NEW CASTLE, New Hampshire — After days of speculation about his health prompted by his eye filling with blood on live television, Joe Biden, 76, brought up one of the most traumatic health experiences he has endured: a brain aneurysm.
“I ended up with what they call a cranial aneurysm,” Biden said at a campaign event on Friday. “I had to be rushed to a hospital in the middle of a snowstorm, and the fact is, the president was nice enough to offer a helicopter to get me there. I couldn’t go up because of the altitude. My fire company got me down in time for [a] 13-hour operation and saved my life.”

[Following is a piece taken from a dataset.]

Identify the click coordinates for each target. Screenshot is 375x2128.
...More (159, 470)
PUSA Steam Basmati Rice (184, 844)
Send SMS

Biden suffered the burst aneurysm in 1988, when he was a Delaware senator. Believing that he was close to death, a Catholic priest was preparing to administer Biden’s last rites. Surgeons clipped a second aneurysm before it bust a few months later.
The former vice president told the story about his aneurysm as a way to praise firefighters, having been introduced at the event by the president of the International Association of Fire Fighters, Harold Schaitberger. The union endorsed Biden for president days after his campaign launch in late April.
In his Wednesday appearance on CNN during the network’s seven-hour climate town hall, part of Biden’s left eye filled with blood, prompting speculation about the cause and in the wake of concerns about the candidate’s age.
“Hopefully, this is no big deal,” tweeted former Republican presidential candidate Herman Cain.
The blood appeared to be the result of a burst blood vessel, a common occurrence for any age with many possible causes. The Biden campaign declined to comment on the record about the reason for the blood.
“It looks terrible but it’s truly one of those things that looks bad but for the most part is not serious,” Dr. Thomas Steinemann, spokesman for the American Academy of Ophthalmology, told the Washington Examiner.
Biden has revealed little about his health since 2008, when he released his medical records as a vice presidential candidate.